Objective: Rewrite the items from the line with "This screenshot has width=295, height=214." to the line with "I will 581,13.", putting "Window" in place of "Viewport" and leaving everything else unchanged.

***** Given information *****

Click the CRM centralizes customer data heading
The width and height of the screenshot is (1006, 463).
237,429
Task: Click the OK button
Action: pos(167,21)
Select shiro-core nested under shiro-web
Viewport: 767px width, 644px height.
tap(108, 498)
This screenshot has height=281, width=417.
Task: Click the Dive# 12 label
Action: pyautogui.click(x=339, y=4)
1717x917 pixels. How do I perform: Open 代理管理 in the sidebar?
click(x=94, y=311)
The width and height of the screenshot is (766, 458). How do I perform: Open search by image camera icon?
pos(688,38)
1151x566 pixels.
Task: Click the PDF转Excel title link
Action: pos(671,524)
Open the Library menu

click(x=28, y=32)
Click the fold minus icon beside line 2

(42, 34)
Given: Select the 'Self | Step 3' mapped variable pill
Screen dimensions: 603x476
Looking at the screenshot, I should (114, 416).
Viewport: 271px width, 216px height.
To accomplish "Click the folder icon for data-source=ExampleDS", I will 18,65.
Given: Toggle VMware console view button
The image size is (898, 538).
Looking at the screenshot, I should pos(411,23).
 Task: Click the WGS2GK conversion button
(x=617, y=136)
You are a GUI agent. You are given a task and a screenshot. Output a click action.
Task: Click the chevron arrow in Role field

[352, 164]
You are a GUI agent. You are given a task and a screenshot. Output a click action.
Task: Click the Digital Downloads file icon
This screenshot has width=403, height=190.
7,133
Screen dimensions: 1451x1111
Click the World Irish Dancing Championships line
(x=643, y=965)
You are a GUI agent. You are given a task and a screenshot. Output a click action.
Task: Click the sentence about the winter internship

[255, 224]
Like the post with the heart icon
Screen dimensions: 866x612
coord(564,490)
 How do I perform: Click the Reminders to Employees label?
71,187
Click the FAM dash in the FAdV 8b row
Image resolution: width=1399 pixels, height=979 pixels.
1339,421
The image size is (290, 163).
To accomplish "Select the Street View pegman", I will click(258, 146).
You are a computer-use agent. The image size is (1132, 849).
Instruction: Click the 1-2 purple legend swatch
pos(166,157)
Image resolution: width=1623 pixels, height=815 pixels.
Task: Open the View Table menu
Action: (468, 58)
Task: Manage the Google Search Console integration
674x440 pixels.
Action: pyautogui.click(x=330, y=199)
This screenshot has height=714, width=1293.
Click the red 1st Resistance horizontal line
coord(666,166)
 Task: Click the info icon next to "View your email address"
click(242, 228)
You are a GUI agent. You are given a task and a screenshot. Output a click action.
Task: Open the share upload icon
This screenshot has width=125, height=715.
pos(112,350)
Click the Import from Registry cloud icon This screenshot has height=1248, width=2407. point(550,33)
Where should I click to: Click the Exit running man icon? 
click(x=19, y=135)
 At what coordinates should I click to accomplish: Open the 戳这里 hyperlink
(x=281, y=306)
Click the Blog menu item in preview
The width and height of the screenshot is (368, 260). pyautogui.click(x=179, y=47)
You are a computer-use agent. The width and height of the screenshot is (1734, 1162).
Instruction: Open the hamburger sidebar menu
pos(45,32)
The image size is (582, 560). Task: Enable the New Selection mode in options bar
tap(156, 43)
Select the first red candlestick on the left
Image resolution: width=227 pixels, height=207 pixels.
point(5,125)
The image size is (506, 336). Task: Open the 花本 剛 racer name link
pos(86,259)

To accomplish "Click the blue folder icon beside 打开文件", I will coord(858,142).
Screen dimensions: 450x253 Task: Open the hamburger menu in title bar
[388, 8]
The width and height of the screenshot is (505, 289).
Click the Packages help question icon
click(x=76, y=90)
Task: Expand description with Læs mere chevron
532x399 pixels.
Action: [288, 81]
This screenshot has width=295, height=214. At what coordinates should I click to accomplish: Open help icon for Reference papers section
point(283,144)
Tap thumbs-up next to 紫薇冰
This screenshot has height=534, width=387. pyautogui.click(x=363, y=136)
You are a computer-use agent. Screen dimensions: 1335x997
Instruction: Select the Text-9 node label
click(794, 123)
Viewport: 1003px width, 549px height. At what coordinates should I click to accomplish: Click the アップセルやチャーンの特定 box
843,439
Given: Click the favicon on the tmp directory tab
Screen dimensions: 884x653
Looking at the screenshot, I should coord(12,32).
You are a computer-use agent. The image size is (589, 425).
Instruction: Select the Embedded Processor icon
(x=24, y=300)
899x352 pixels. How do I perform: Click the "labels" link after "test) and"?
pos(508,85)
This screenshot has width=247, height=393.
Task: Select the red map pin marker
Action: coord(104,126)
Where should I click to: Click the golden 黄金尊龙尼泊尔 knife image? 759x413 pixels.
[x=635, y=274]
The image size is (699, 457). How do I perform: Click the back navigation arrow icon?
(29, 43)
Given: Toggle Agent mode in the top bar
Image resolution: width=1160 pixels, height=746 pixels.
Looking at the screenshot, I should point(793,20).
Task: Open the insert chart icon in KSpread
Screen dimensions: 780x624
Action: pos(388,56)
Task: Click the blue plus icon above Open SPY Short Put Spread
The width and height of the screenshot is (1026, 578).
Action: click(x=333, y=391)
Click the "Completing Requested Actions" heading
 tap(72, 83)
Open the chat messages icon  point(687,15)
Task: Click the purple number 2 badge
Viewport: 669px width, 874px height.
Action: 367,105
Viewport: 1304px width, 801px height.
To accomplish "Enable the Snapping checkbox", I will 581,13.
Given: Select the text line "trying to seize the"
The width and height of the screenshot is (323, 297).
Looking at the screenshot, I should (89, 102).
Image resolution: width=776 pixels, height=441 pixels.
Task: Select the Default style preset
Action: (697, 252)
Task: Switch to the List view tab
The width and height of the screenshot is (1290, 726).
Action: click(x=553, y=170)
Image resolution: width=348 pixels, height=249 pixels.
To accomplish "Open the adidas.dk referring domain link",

*****

Final result:
This screenshot has width=295, height=214. At what coordinates should I click to accomplish: Open help icon for Reference papers section
point(283,144)
Tap thumbs-up next to 紫薇冰
This screenshot has height=534, width=387. pyautogui.click(x=363, y=136)
You are a computer-use agent. Screen dimensions: 1335x997
Instruction: Select the Text-9 node label
click(794, 123)
Window: 1003px width, 549px height. At what coordinates should I click to accomplish: Click the アップセルやチャーンの特定 box
843,439
Given: Click the favicon on the tmp directory tab
Screen dimensions: 884x653
Looking at the screenshot, I should coord(12,32).
You are a computer-use agent. The image size is (589, 425).
Instruction: Select the Embedded Processor icon
(x=24, y=300)
899x352 pixels. How do I perform: Click the "labels" link after "test) and"?
pos(508,85)
This screenshot has width=247, height=393.
Task: Select the red map pin marker
Action: coord(104,126)
Where should I click to: Click the golden 黄金尊龙尼泊尔 knife image? 759x413 pixels.
[x=635, y=274]
The image size is (699, 457). How do I perform: Click the back navigation arrow icon?
(29, 43)
Given: Toggle Agent mode in the top bar
Image resolution: width=1160 pixels, height=746 pixels.
Looking at the screenshot, I should point(793,20).
Task: Open the insert chart icon in KSpread
Screen dimensions: 780x624
Action: pos(388,56)
Task: Click the blue plus icon above Open SPY Short Put Spread
The width and height of the screenshot is (1026, 578).
Action: click(x=333, y=391)
Click the "Completing Requested Actions" heading
 tap(72, 83)
Open the chat messages icon  point(687,15)
Task: Click the purple number 2 badge
Window: 669px width, 874px height.
Action: 367,105
Window: 1304px width, 801px height.
To accomplish "Enable the Snapping checkbox", I will 581,13.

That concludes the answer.